Supplied data

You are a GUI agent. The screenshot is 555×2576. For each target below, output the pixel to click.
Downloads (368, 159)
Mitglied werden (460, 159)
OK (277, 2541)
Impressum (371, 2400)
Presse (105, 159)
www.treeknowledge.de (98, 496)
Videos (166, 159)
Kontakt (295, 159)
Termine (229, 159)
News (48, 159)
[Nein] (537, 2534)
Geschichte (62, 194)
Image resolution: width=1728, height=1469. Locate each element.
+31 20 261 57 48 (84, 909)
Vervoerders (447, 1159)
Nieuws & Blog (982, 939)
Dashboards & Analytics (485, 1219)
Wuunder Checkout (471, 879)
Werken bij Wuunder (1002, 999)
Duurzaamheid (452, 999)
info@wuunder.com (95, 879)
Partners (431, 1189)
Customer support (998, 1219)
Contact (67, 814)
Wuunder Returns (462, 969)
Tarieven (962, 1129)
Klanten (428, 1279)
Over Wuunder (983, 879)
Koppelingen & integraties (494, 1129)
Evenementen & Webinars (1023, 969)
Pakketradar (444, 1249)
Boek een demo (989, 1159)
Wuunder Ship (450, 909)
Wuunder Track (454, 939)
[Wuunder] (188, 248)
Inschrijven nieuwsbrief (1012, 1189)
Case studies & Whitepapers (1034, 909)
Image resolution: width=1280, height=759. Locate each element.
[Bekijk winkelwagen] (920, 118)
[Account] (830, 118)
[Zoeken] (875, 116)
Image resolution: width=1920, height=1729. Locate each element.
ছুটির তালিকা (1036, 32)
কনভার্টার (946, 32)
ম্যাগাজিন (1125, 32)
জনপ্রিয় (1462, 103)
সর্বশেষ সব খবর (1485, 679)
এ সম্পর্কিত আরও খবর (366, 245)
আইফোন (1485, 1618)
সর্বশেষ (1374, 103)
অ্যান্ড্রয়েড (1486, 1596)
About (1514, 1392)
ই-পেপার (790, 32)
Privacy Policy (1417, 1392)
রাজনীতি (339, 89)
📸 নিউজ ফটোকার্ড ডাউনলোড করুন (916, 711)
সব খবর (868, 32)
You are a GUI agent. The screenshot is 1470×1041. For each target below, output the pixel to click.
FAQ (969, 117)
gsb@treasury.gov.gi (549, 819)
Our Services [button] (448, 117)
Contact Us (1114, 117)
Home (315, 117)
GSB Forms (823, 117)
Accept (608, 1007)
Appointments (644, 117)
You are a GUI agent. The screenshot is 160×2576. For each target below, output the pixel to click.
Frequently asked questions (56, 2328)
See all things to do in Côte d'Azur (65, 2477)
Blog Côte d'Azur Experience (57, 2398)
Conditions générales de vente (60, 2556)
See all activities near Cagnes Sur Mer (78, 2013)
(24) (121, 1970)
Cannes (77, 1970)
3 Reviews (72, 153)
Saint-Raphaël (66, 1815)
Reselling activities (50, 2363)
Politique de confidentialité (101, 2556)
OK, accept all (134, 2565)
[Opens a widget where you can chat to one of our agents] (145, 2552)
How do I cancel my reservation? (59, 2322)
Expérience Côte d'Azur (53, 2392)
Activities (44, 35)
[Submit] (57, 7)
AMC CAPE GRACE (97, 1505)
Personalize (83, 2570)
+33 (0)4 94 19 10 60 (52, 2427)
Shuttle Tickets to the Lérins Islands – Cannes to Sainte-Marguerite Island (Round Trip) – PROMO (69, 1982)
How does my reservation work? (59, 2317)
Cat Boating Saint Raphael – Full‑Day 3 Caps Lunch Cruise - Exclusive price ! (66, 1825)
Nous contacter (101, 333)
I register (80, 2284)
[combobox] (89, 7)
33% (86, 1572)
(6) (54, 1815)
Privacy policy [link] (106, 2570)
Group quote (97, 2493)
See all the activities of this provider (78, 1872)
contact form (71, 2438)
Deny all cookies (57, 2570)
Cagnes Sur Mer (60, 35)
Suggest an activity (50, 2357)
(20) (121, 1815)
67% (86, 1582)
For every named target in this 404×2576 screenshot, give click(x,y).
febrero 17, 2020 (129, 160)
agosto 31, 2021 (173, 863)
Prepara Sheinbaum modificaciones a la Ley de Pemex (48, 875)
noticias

Task goal
Your answer should be the lines of the records that hold the string "click".

Exercise response
You are a GUI agent. The screenshot is 555×2576. For each target below, output the pixel to click.
You are a GUI agent. The screenshot is 1470×1041. For each target below, output the pixel to click.
You are a GUI agent. The screenshot is 160×2576. For each target below, output the pixel to click.
For every named target in this 404×2576 screenshot, give click(x,y).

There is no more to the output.